* **Exercise details**
Only one stretch of the data below is wanted: the lines starting at the one with "You are a GUI" and ending at the one with "SSC Laser Designs (66, 2263)", both included, given again exactly.

* **Given data**
::::::
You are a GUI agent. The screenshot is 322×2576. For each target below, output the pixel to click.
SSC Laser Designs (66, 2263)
::::::
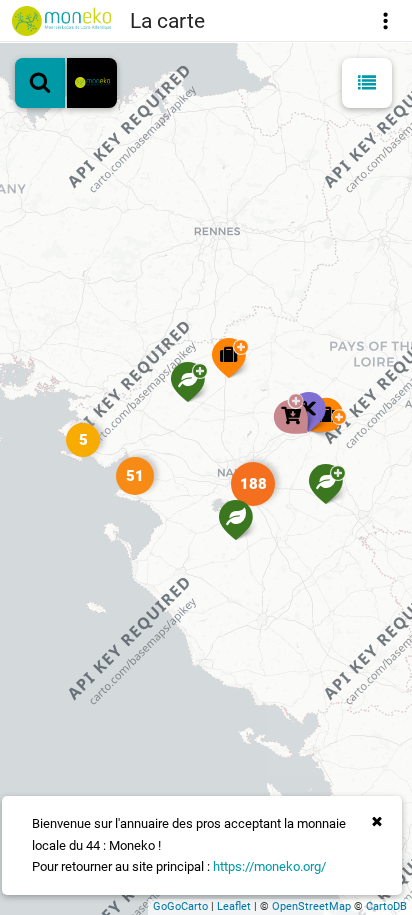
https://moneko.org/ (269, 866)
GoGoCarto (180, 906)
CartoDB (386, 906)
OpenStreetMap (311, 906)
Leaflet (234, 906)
::::::
* **Solution**
You are a GUI agent. The screenshot is 322×2576. For each target below, output the pixel to click.
SSC Laser Designs (66, 2263)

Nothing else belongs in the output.